### To do
Copy the records below exactly, leaving out any pictures.

### Provided data
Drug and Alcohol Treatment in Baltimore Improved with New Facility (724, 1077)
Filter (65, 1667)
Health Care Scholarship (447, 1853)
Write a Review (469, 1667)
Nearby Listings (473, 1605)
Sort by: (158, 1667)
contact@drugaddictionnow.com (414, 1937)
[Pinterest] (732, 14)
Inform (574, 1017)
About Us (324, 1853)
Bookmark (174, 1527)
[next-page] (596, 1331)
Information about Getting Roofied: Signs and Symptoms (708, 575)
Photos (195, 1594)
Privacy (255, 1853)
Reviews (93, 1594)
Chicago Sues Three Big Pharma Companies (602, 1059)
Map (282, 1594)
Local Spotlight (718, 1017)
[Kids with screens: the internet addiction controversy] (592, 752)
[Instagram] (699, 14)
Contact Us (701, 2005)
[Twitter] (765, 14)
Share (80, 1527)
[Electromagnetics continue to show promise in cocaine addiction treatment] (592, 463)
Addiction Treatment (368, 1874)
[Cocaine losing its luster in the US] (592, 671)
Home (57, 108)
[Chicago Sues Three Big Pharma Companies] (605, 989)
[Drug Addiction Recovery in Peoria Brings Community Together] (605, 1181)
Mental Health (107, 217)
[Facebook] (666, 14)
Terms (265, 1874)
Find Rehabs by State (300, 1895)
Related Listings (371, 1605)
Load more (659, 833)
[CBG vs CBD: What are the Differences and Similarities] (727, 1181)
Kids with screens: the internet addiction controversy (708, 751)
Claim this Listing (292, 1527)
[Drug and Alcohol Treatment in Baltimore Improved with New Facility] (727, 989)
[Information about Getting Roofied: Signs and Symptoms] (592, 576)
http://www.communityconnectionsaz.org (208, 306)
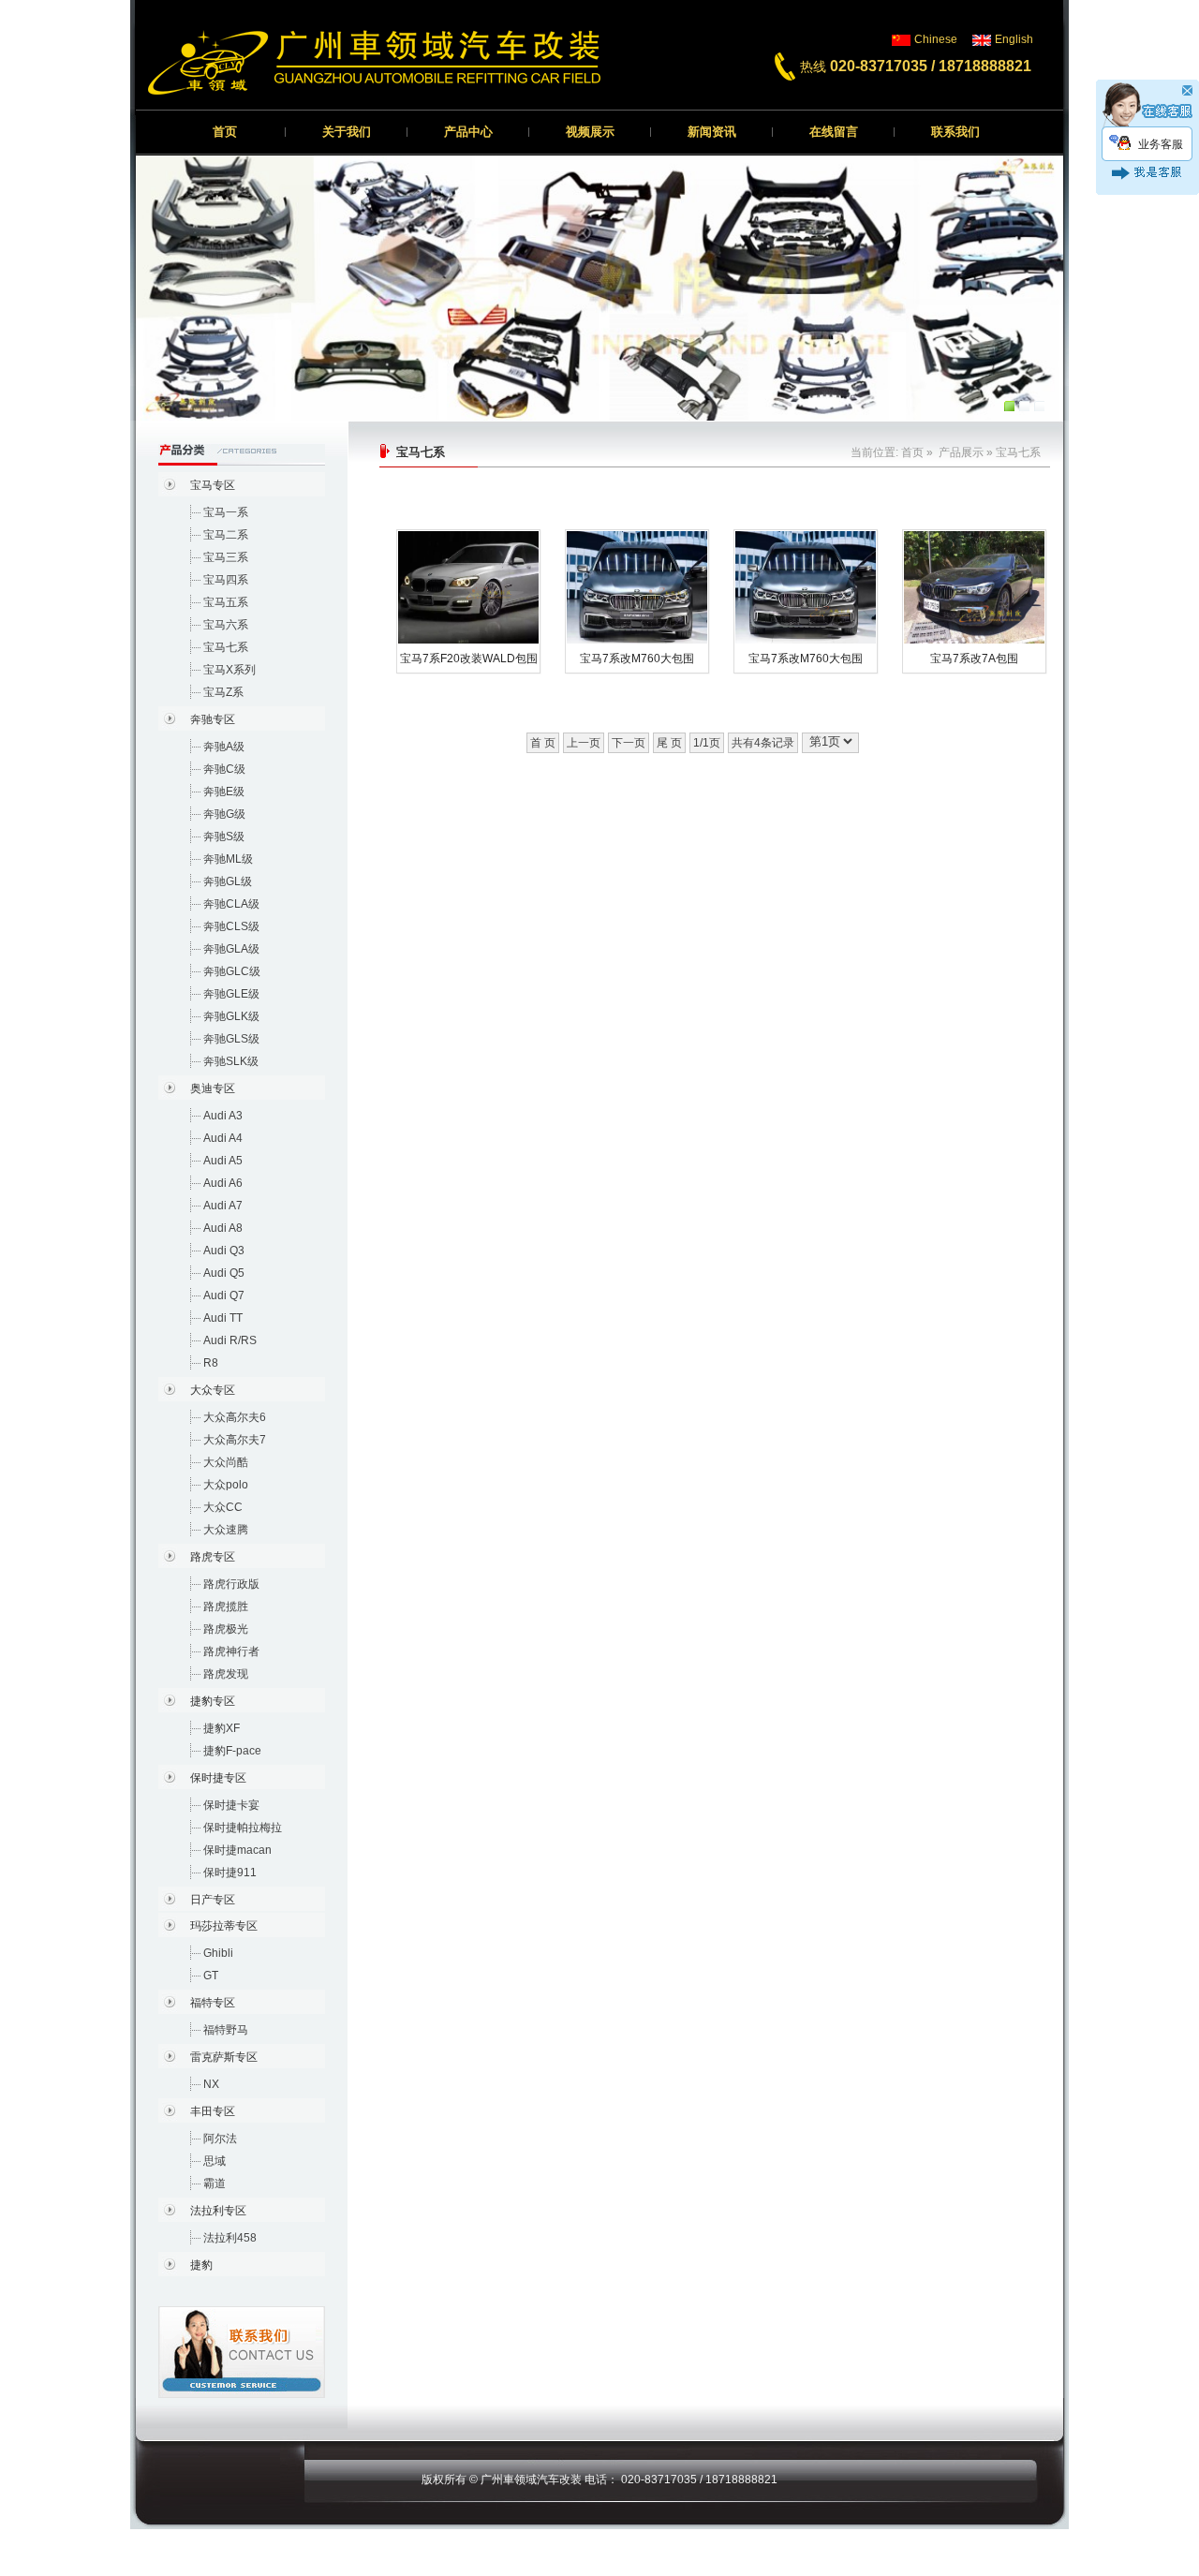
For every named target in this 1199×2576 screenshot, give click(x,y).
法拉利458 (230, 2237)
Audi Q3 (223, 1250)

### Exercise response
Drug and Alcohol Treatment in Baltimore Improved with New Facility (724, 1077)
Filter (65, 1667)
Health Care Scholarship (447, 1853)
Write a Review (469, 1667)
Nearby Listings (473, 1605)
Sort by: (158, 1667)
contact@drugaddictionnow.com (414, 1937)
[Pinterest] (732, 14)
Inform (574, 1017)
About Us (324, 1853)
Bookmark (174, 1527)
[next-page] (596, 1331)
Information about Getting Roofied: Signs and Symptoms (708, 575)
Photos (195, 1594)
Privacy (255, 1853)
Reviews (93, 1594)
Chicago Sues Three Big Pharma Companies (602, 1059)
Map (282, 1594)
Local Spotlight (718, 1017)
[Kids with screens: the internet addiction controversy] (592, 752)
[Instagram] (699, 14)
Contact Us (701, 2005)
[Twitter] (765, 14)
Share (80, 1527)
[Electromagnetics continue to show promise in cocaine addiction treatment] (592, 463)
Addiction Treatment (368, 1874)
[Cocaine losing its luster in the US] (592, 671)
Home (57, 108)
[Chicago Sues Three Big Pharma Companies] (605, 989)
[Drug Addiction Recovery in Peoria Brings Community Together] (605, 1181)
Mental Health (107, 217)
[Facebook] (666, 14)
Terms (265, 1874)
Find Rehabs by State (300, 1895)
Related Listings (371, 1605)
Load more (659, 833)
[CBG vs CBD: What are the Differences and Similarities] (727, 1181)
Kids with screens: the internet addiction controversy (708, 751)
Claim this Listing (292, 1527)
[Drug and Alcohol Treatment in Baltimore Improved with New Facility] (727, 989)
[Information about Getting Roofied: Signs and Symptoms] (592, 576)
http://www.communityconnectionsaz.org (208, 306)
For every named target in this 1199×2576 screenshot, give click(x,y).
法拉利458 (230, 2237)
Audi Q3 (223, 1250)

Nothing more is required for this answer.